Again, I don’t know all the details and I feel bad calling out someone who seems to have good intentions, but democracy is messy. Freedom is messy. It rarely turns out like we want it to. Despite my cutting him down, I can totally sympathize with the writer. You try to do something really nice for someone and they spit in your face. It sucks. But whether or not you get the recognition and respect you deserve, it is still worth it for youth to make decisions. Even, and dare I say it, especially decisions you don’t agree with. If they aren’t able to make decisions that to you are absurd, ridiculous, and stupid, then they don’t really have the ability to make decisions in the first place. You are just asking them whether they want Coke or Pepsi, or whether they want to draw a picture or write an essay. Giving them a constrained field of pre-approved choices or outcomes to pick between isn’t true choice and isn’t true democracy.
So don’t get frustrated. Keep at it. But make sure that whatever democracy exists in your program it is created by the students, otherwise it’ll be empty and they’ll realize it. If, after all that, they still don’t like you very much? Well I guess that’s just politics. Just think of yourself as someone trying to provide healthcare only to find people demanding to see your birth certificate. Ain’t pretty, but that’s democracy, and believe it or not, it is worth fighting for.
If I were in his position, I’d tell the students to do what they wanted for the hour, then go to sleep.
I wouldn’t say you’re being a jerk. Criticism is necessary and helpful, often most of all when we’re criticizing someone who seems otherwise mostly on our side or to at least have the right idea. It can seem too easy to just be glad that someone “agrees enough” for fear that nitpicking might turn them away, but truth is, what they agree with us on shouldn’t be because they want our approval but because it is inherently right, in which case any advice or retorts to the more nuanced bits of it wouldn’t send them away from it entirely. If that makes sense.

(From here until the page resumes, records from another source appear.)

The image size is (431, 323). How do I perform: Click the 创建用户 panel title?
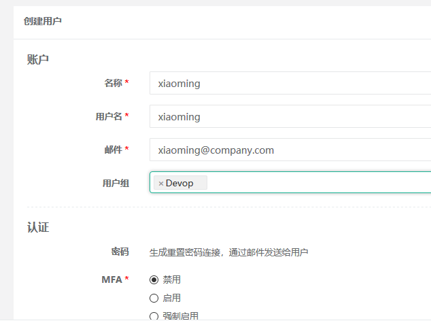(x=43, y=22)
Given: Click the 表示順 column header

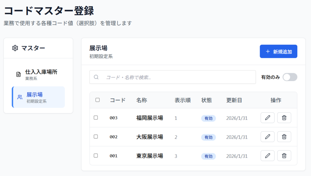Looking at the screenshot, I should click(183, 100).
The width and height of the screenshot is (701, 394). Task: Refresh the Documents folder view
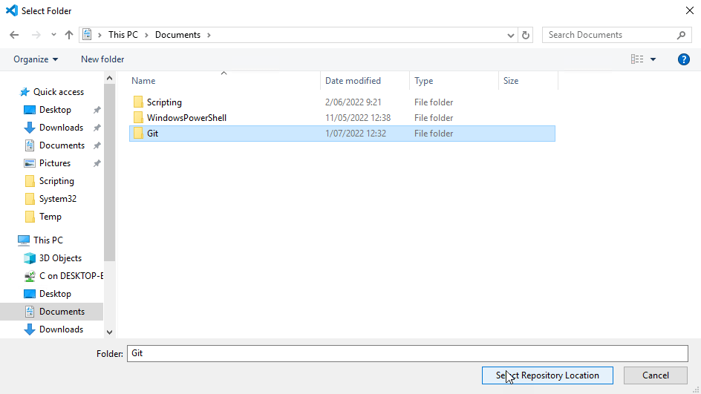pos(526,35)
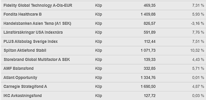Screen dimensions: 206x100
Task: Click Köp for Handelsbanken Asien Tema
Action: 98,23
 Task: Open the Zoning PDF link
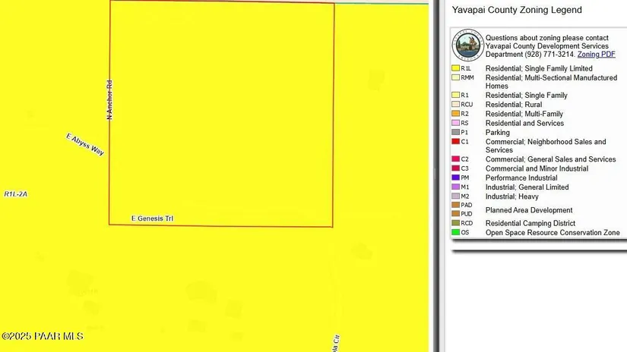pos(596,55)
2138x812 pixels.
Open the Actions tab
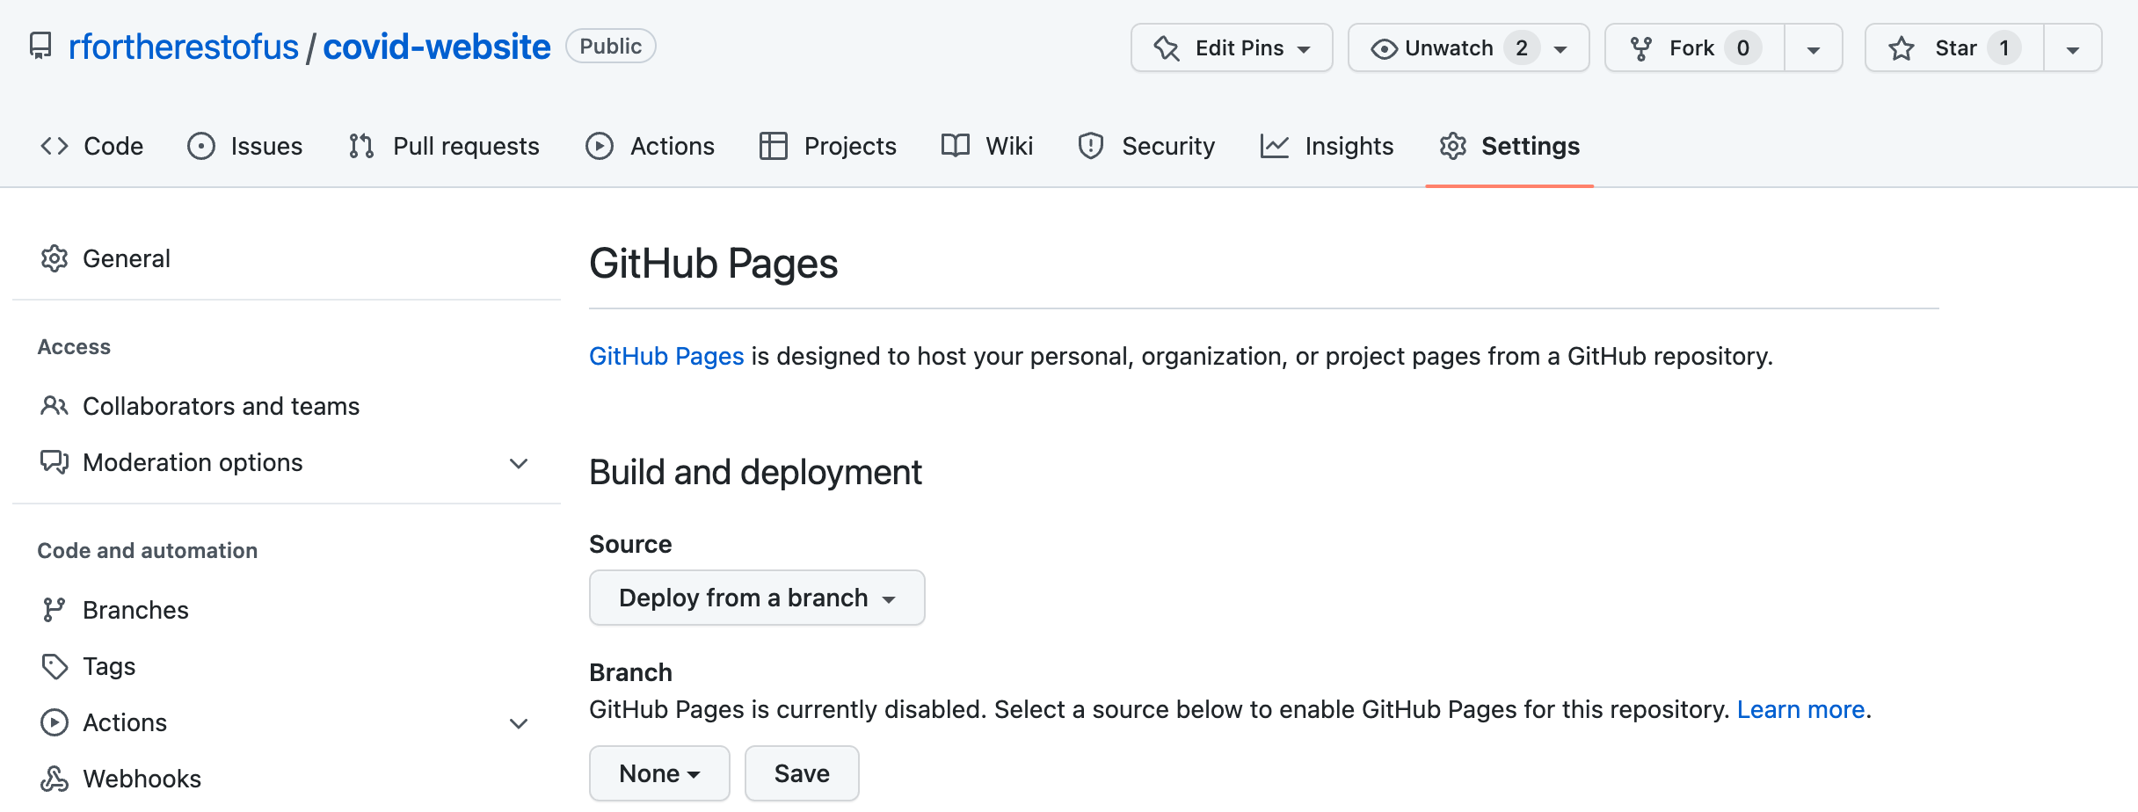click(x=652, y=146)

But, yeah, agreed that so often adults think they’re being sooo generous when really they’re just telling kids “You have a choice of which of these two ways you can do what I want you to do regardless of what you might want”. It’s still very clearly self-serving. And how can you be treated as some great heroic liberator when you’re giving them (or thinking you’re giving them) something they ought to have had already? It’s like acting like someone is a hero because he didn’t randomly come up and punch you in the face.